# [Tasks to complete]
#1 According to the text on the Frasassi Caves, what are the metabolic waste products of the chemosynthetic cave microbes?
#2 From the text on the Frasassi Caves, copy out word for word the passage from "Life is especially important" up to and including "up cave formation.".

# [Excerpted text]
Life is especially important for the formation of the Frasassi Caves. The hydrogen sulfide that flows into the cave provides an abundant source of chemical energy for chemosynthetic bacteria and archaea. These chemosynthetic cave microbes live off hydrogen sulfide in the same way we humans live off organic carbon. At the cellular level, they can be thought of as “eating” hydrogen sulfide and “breathing” oxygen just as we eat sugar and breathe oxygen, and their metabolic waste products are elemental sulfur and sulfuric acid. As microbes use hydrogen sulfide in the cave, they produce sulfuric acid at much faster rates than it would occur otherwise, and in doing so, they substantially speed up cave formation.
Microbial life in the cave is important in other ways as well. Not only do they help form the cave, but are the base of a food web that supports entire subterranean ecosystems based on chemical energy from sulfide. Life is especially robust right at the cave water table where the sulfidic groundwaters mix with oxygen. Microbial growth in the streams and on the walls support consumers that include a variety of invertebrate animals, many of them unique to the cave. Animal life in Frasassi includes (but is not limited to) spiders, isopods, springtails, snails, copepods, ostracods, oligochaete worms, and planarian worms (flatworms). In an exciting discovery, researchers found that the most abundant invertebrates in the cave, an amphipod in the genus Niphargus, have a symbiotic relationship with a specific type of chemosynthetic bacteria. The Frasassi Caves are an oasis for subsurface life.

# [Entries supplied]
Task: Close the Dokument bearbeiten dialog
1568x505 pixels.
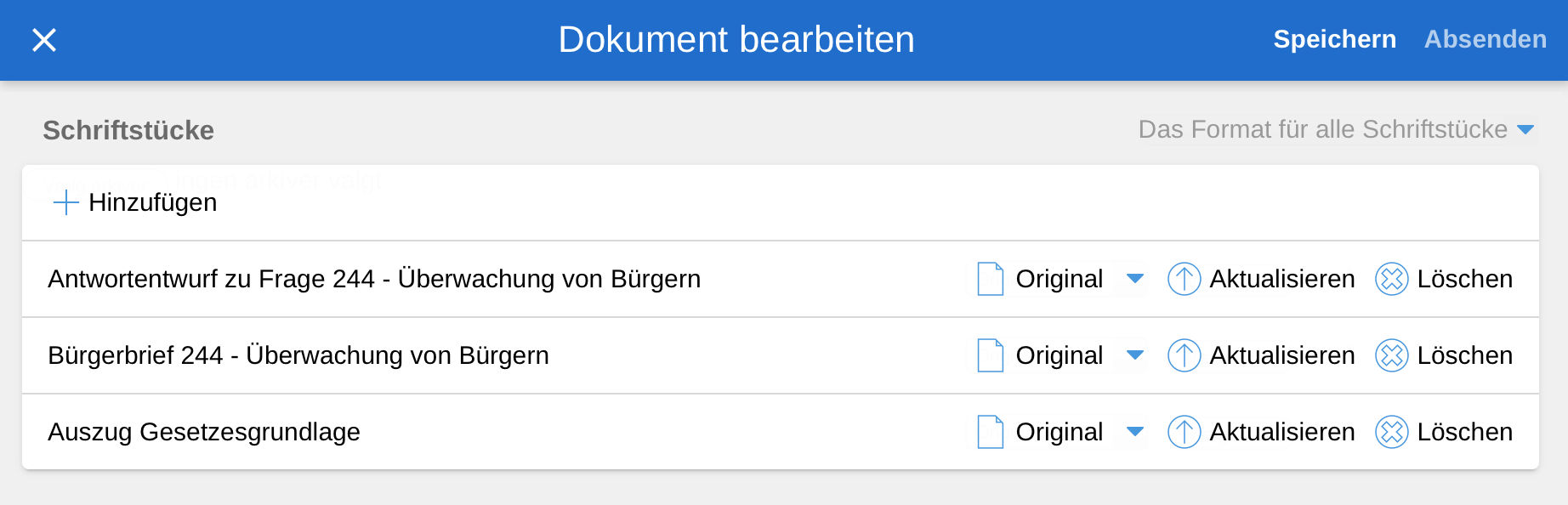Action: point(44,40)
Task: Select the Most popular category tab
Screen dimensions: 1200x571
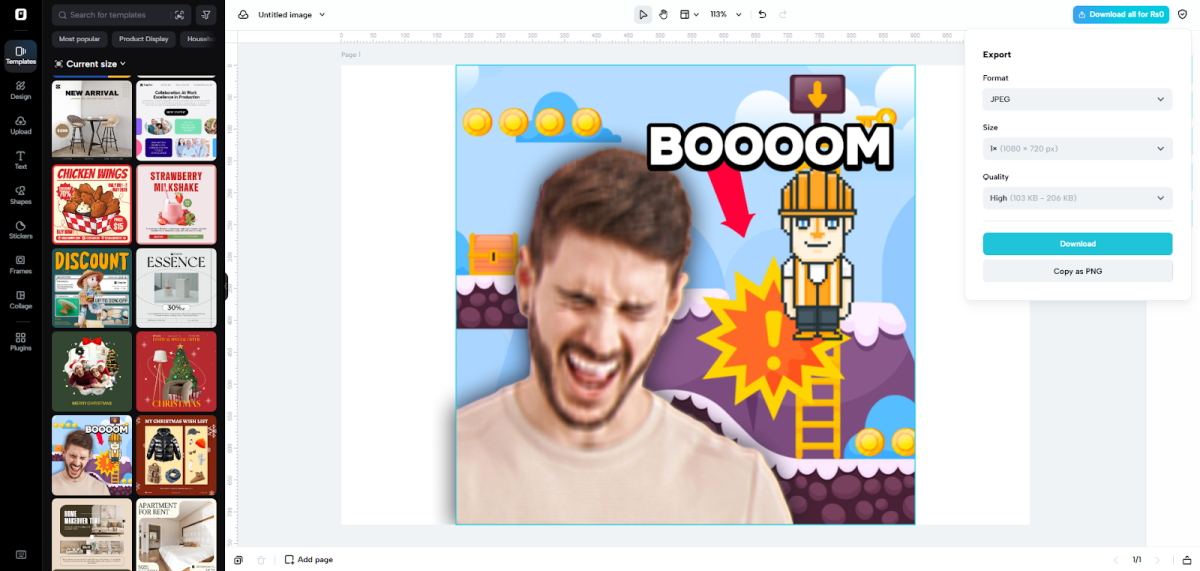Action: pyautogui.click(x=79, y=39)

# [Responses by task]
#1 Elemental sulfur and sulfuric acid.

#2
Life is especially important for the formation of the Frasassi Caves. The hydrogen sulfide that flows into the cave provides an abundant source of chemical energy for chemosynthetic bacteria and archaea. These chemosynthetic cave microbes live off hydrogen sulfide in the same way we humans live off organic carbon. At the cellular level, they can be thought of as “eating” hydrogen sulfide and “breathing” oxygen just as we eat sugar and breathe oxygen, and their metabolic waste products are elemental sulfur and sulfuric acid. As microbes use hydrogen sulfide in the cave, they produce sulfuric acid at much faster rates than it would occur otherwise, and in doing so, they substantially speed up cave formation.